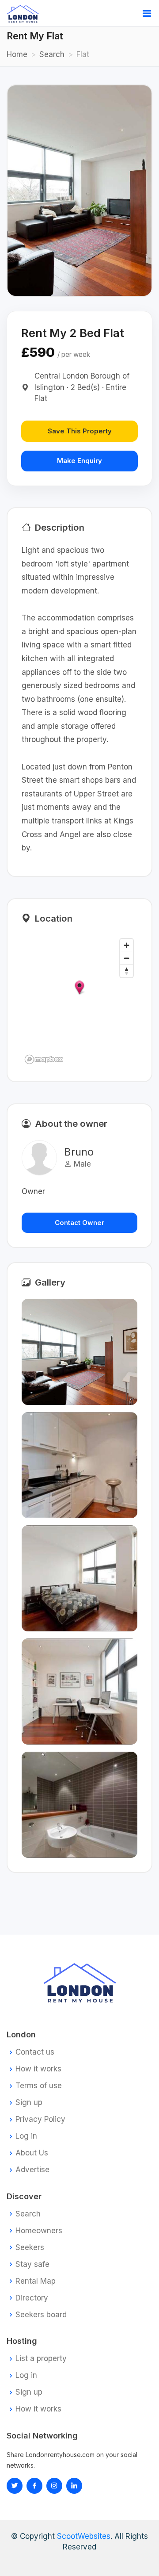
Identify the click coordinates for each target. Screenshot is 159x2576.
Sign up (28, 2102)
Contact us (34, 2052)
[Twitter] (15, 2486)
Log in (26, 2136)
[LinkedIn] (54, 2486)
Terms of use (38, 2086)
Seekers (29, 2247)
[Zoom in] (126, 945)
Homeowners (38, 2231)
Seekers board (41, 2315)
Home (17, 54)
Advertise (32, 2170)
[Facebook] (34, 2486)
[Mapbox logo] (43, 1059)
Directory (31, 2298)
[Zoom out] (126, 958)
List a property (41, 2358)
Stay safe (32, 2264)
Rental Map (35, 2281)
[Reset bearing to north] (126, 971)
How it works (38, 2069)
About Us (31, 2153)
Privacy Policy (40, 2119)
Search (51, 54)
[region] (79, 1000)
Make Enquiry (79, 460)
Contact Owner (79, 1222)
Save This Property (80, 431)
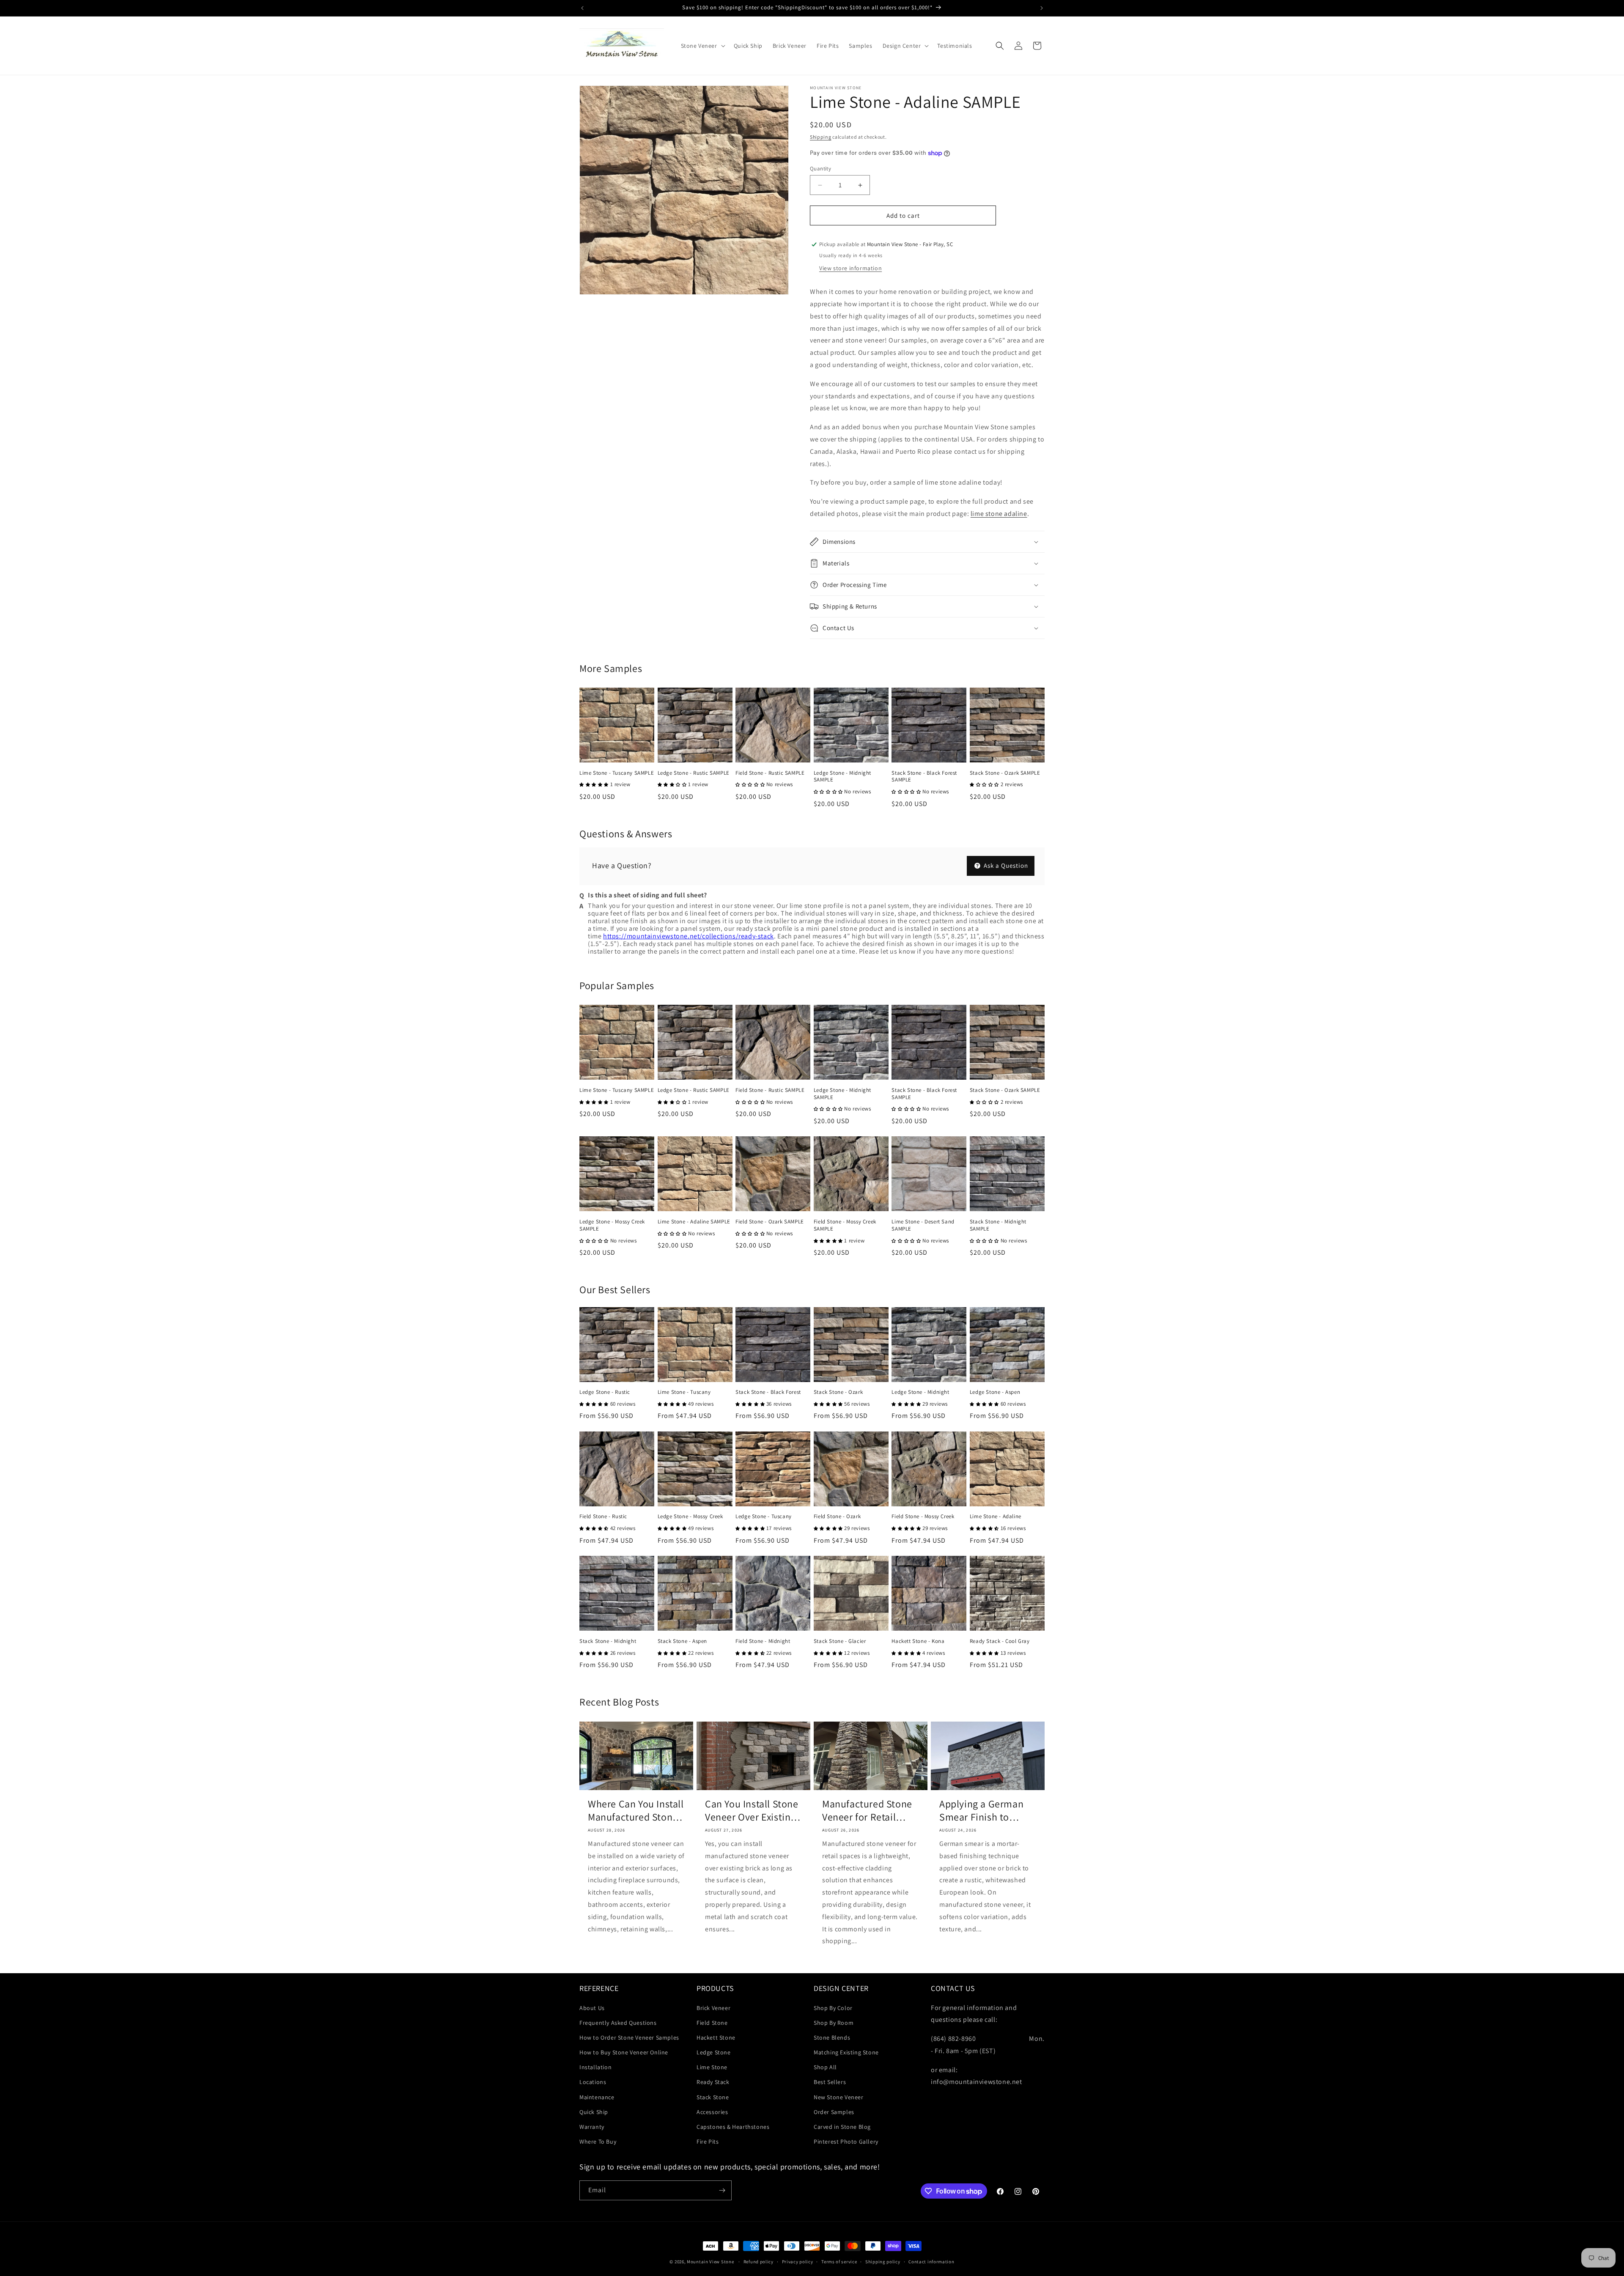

**TASK DIRECTIONS**. When you write out the material above, keep every line exact and drop each picture.

**RESULT OF THIS EXERCISE**.
Identify the click coordinates for each target. Screenshot is 159x2576.
Sign up (28, 2102)
Contact us (34, 2052)
[Twitter] (15, 2486)
Log in (26, 2136)
[LinkedIn] (54, 2486)
Terms of use (38, 2086)
Seekers (29, 2247)
[Zoom in] (126, 945)
Homeowners (38, 2231)
Seekers board (41, 2315)
Home (17, 54)
Advertise (32, 2170)
[Facebook] (34, 2486)
[Mapbox logo] (43, 1059)
Directory (31, 2298)
[Zoom out] (126, 958)
List a property (41, 2358)
Stay safe (32, 2264)
Rental Map (35, 2281)
[Reset bearing to north] (126, 971)
How it works (38, 2069)
About Us (31, 2153)
Privacy Policy (40, 2119)
Search (51, 54)
[region] (79, 1000)
Make Enquiry (79, 460)
Contact Owner (79, 1222)
Save This Property (80, 431)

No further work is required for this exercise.